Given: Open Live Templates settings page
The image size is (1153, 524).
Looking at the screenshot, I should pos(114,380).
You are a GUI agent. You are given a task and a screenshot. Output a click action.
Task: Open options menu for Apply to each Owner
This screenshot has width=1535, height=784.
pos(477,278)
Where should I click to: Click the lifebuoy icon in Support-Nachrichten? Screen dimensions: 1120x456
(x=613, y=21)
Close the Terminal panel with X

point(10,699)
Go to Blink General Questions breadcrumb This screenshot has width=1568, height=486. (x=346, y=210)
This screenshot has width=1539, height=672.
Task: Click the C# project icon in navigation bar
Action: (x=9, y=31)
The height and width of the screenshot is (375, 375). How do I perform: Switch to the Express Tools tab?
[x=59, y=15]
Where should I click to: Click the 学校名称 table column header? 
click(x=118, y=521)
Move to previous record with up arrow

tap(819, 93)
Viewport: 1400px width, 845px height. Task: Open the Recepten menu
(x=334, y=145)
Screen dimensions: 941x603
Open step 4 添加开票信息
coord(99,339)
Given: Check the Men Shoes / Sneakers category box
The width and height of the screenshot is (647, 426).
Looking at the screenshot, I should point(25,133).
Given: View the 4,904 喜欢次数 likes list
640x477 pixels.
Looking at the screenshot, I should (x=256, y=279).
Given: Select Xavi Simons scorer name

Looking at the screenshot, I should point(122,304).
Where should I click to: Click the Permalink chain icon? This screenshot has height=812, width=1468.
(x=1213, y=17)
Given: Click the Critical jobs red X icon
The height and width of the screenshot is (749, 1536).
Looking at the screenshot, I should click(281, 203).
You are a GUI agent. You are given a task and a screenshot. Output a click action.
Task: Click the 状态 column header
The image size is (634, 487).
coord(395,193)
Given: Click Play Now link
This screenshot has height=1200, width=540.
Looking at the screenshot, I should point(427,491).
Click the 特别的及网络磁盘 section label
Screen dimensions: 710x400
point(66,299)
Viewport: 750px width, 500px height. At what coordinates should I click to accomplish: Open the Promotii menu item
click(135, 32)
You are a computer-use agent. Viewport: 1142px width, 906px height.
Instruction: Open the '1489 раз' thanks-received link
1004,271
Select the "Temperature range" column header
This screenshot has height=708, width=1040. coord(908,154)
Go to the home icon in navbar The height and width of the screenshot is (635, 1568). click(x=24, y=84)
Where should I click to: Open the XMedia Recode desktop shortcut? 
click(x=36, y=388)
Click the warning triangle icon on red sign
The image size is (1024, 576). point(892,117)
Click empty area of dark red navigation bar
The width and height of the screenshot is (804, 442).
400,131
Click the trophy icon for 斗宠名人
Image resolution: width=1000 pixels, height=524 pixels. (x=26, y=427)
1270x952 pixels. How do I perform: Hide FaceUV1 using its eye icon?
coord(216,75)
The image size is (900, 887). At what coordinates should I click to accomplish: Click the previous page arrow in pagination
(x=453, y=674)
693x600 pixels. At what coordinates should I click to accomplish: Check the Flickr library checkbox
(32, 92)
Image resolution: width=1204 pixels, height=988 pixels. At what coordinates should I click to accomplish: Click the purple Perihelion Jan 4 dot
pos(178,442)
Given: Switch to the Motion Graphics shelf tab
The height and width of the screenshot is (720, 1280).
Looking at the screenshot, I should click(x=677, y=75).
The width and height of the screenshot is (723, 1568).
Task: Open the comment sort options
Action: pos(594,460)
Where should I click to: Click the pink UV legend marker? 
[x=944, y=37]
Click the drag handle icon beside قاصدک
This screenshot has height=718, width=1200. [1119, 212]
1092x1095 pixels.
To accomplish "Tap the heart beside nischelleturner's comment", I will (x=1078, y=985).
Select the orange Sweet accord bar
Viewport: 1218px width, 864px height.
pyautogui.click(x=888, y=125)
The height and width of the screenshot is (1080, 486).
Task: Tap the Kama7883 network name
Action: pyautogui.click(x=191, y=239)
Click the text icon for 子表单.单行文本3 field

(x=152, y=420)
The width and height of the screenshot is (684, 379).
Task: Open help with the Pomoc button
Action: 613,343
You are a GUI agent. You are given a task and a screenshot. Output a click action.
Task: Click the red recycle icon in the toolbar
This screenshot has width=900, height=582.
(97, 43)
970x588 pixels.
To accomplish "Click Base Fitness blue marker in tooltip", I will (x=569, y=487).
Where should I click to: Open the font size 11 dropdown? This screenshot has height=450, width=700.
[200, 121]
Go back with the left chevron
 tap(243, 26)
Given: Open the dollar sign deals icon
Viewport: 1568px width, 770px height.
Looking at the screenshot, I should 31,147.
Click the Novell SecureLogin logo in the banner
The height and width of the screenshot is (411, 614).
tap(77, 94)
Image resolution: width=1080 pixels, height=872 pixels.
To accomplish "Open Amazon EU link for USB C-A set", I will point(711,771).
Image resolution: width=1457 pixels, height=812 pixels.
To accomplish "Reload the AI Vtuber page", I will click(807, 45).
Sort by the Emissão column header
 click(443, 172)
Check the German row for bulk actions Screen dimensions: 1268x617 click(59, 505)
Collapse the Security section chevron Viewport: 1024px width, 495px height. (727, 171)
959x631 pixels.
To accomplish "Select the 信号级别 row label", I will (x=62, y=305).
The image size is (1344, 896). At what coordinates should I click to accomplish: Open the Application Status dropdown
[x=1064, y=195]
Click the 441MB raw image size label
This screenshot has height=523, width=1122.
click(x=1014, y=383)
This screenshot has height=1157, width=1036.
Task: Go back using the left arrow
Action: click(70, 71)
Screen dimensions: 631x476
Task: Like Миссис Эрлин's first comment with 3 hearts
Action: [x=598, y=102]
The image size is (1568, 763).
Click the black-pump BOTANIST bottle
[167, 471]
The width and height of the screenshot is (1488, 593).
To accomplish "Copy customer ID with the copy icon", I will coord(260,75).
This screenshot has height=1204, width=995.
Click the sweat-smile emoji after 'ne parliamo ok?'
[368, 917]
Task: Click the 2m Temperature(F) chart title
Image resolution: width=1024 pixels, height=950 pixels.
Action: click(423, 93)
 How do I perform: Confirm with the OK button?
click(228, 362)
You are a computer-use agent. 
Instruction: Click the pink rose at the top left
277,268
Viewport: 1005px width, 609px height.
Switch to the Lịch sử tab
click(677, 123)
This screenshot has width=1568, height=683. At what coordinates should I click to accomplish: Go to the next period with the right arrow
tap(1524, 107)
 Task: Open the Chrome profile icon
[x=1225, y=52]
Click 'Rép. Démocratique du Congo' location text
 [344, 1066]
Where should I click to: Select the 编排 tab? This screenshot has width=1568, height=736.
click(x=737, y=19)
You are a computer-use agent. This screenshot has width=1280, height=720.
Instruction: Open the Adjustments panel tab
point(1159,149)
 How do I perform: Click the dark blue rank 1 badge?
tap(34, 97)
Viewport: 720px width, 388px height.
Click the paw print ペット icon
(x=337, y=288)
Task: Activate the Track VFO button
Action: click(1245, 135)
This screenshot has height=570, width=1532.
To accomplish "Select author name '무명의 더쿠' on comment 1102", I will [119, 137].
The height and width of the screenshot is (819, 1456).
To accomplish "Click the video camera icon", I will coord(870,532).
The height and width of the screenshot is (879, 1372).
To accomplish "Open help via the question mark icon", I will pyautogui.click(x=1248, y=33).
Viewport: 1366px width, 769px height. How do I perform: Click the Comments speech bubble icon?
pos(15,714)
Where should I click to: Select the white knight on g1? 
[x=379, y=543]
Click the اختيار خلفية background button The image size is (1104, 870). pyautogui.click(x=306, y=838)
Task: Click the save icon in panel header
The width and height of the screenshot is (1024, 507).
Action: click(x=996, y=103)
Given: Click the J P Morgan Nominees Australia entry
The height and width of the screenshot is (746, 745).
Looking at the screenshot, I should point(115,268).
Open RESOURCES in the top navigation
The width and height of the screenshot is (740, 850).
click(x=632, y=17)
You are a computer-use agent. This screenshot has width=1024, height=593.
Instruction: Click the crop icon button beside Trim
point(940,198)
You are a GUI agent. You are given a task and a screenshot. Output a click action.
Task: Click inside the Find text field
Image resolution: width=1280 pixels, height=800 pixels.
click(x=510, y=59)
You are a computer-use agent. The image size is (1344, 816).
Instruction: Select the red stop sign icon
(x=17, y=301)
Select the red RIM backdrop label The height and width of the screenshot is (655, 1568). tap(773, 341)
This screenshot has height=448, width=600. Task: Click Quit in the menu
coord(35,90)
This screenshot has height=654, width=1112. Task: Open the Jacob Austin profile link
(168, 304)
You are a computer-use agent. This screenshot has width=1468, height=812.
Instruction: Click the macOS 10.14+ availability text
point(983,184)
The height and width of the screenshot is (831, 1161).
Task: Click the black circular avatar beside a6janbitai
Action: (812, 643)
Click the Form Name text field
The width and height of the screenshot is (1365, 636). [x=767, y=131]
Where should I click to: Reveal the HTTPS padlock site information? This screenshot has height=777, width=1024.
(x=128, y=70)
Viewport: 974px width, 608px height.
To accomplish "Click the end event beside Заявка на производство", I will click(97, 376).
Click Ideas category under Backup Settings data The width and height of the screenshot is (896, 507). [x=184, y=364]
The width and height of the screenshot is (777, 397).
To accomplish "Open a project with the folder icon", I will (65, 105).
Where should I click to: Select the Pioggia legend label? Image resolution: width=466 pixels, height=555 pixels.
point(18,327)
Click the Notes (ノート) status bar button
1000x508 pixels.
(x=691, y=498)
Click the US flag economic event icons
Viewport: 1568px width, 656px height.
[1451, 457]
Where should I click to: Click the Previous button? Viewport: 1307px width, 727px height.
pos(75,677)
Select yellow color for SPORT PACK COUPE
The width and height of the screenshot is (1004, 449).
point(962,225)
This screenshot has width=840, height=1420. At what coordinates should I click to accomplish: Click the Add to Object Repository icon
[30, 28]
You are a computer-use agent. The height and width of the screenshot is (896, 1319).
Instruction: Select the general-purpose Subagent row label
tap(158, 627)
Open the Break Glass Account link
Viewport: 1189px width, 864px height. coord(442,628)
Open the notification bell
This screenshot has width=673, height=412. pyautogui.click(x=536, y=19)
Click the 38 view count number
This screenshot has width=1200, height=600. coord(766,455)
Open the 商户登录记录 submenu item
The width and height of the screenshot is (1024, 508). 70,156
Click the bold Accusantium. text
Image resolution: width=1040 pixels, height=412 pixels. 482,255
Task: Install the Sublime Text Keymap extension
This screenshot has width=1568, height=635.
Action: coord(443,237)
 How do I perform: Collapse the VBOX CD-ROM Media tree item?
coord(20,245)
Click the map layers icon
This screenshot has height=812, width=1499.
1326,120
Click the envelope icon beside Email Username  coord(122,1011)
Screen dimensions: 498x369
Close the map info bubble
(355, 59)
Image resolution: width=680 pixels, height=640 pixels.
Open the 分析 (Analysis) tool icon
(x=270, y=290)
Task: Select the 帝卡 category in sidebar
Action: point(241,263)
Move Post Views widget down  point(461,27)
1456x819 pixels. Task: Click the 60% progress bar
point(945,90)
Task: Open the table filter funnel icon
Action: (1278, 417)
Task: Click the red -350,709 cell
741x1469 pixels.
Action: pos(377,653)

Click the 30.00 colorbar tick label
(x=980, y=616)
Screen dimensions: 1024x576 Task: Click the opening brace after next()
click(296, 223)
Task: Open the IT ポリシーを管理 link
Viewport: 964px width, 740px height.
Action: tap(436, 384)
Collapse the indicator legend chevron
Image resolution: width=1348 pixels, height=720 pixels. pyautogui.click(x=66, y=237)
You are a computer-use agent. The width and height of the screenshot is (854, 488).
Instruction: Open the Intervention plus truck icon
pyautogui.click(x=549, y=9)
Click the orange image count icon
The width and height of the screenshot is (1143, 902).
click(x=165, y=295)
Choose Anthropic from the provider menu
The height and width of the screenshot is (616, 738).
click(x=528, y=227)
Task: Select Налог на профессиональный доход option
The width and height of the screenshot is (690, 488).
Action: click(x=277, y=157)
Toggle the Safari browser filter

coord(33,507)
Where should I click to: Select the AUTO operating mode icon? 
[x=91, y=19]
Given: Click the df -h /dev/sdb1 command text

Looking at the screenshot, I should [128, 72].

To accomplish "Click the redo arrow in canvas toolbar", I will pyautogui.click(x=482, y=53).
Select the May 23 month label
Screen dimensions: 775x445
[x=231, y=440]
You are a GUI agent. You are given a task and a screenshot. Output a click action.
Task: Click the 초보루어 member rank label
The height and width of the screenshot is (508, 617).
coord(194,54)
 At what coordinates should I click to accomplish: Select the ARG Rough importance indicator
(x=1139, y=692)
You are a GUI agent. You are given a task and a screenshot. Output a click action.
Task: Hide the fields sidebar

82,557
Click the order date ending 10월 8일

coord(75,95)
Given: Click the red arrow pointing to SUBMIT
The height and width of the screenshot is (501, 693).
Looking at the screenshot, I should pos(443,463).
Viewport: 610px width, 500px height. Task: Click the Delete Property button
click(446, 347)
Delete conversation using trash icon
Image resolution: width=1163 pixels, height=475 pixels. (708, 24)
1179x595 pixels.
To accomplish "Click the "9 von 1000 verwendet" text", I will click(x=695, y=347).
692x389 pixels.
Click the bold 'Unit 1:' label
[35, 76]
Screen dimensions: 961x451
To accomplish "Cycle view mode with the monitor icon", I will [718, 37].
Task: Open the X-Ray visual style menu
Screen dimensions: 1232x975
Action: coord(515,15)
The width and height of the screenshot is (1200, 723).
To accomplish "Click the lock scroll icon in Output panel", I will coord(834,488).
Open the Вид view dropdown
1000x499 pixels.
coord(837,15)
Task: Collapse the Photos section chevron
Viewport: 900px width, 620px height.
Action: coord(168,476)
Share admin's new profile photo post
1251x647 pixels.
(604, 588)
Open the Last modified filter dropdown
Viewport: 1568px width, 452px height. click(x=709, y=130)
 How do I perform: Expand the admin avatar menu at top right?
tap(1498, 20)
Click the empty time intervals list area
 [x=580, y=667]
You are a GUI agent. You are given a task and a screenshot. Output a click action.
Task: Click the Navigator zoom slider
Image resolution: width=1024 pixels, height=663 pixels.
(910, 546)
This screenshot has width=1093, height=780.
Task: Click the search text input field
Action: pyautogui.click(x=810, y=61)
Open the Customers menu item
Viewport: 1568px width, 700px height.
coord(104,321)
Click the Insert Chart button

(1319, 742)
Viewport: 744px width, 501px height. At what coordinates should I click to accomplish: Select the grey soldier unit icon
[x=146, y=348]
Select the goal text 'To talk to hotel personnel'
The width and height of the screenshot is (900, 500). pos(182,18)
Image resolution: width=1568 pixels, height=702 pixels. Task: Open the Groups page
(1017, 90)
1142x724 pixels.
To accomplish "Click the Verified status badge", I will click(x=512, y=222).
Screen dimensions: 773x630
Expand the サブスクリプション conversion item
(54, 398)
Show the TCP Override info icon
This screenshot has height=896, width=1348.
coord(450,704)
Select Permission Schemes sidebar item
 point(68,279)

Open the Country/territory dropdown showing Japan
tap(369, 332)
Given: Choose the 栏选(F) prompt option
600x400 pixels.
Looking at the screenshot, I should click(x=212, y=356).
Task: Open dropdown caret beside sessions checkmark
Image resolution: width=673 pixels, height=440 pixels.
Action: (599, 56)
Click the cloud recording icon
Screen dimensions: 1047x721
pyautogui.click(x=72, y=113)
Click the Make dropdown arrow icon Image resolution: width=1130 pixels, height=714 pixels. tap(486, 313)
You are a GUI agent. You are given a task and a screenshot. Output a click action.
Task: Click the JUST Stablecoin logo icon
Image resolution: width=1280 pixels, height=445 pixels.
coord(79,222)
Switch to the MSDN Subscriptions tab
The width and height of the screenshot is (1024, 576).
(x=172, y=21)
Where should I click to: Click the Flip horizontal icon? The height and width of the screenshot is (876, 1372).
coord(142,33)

# # # #

Which lines above hold the string "event"? Copy every one of them.

To accomplish "Click the end event beside Заявка на производство", I will click(97, 376).
Click the US flag economic event icons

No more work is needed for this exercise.